Немногие присутствующие женщины умильно кивают ей, будто малышке, громко и выразительно прочитавшей стихи.
— Господь Бог мне только одну дочь даровал, — отвечает вдова Грассо, — разве могла я ей свободу до помолвки оставить? А что там после свадьбы — то мужнины заботы.
— Я считаю, Лилиана права, — доносится мужской голос. — Девушки нынешнего поколения должны первыми восстать против старых правил, а нам, мужчинам, нужно их поддержать. Будем едины — вместе станем лучше. В противном случае мир изменится, и мы навсегда останемся в прошлом.
Я привстаю со стула взглянуть, кто говорит, а это, оказывается, Саро: я и не видела, как он пришёл.
— Он в последние несколько месяцев ни одного собрания не пропускает, — шепчет мне на ухо Лилиана. — А то заходит время от времени к нам домой поговорить.
— Неужели коммунистом стал? — спрашиваю я.
— Говорит, нет, монархист, как и его отец, но хочет учиться и до сути вещей докапываться любит.
— Может, это он к тебе приходит, — шепчу я, наблюдая за её реакцией, но она только головой качает. Саро, глядя на нас из глубины зала, кивает в знак приветствия. Мы не виделись с тех пор, как я промочила блузку, а он смотрел мне вслед.

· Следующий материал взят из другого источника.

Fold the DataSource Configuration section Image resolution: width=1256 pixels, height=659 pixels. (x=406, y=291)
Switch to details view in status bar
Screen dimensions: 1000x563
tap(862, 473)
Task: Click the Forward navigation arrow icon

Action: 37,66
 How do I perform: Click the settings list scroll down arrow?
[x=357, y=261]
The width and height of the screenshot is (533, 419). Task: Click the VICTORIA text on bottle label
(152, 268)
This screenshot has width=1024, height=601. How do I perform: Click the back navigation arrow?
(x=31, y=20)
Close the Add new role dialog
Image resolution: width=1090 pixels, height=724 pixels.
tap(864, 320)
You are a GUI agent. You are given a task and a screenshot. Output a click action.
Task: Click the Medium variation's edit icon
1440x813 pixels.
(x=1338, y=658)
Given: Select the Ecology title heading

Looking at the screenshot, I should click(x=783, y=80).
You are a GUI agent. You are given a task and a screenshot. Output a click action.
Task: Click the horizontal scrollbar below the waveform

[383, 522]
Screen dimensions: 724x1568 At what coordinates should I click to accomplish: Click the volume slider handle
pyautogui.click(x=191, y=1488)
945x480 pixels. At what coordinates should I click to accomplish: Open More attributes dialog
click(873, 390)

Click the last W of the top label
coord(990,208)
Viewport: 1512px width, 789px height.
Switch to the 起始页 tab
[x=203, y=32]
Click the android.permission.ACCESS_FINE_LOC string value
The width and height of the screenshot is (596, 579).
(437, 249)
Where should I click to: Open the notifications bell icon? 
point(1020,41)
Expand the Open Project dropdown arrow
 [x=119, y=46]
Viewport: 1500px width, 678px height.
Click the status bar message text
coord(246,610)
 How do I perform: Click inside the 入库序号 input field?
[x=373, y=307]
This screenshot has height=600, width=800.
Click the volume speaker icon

— Случается, к примеру, — втолковывает он вдове, — что мальчик и девочка растут вместе, вскормленные одним молоком, всё делят пополам, а в итоге оказываются разделёнными, словно по разные стороны фронта. И больше за всю жизнь даже словом не перемолвятся, жив ли, мёртв — и то от посторонних людей узнают…
Кажется, словно он говорит для всех, но смотрит при этом только на меня.
— Ох уж эта близость между мужчиной и женщиной… — подмигивает Дон Чиччо. — Опасное ведь дело! Языками почешут вначале, а кончат на сеновале!
Слышится смех.
— Выходит, — невозмутимо подводит итог Кало, — друзьями мужчина и женщина быть не могут?
— Друзьями? — отвечает галантерейщик. — Уж коли мужчина решил задружиться с женщиной, значит, у него и кое-какой другой интерес имеется. Так ведь, Саро?
Саро умолкает и до конца собрания не открывает рта. Время от времени я отыскиваю его в толпе, пытаясь понять, не переглядывается ли он с Лилианой. А когда мы выходим, его уже нет: ушёл, дожидаться не стал. И мы снова идём по шоссе, навстречу закату, вдвоём.
— Ты так ничего и не сказала, — замечает Лилиана.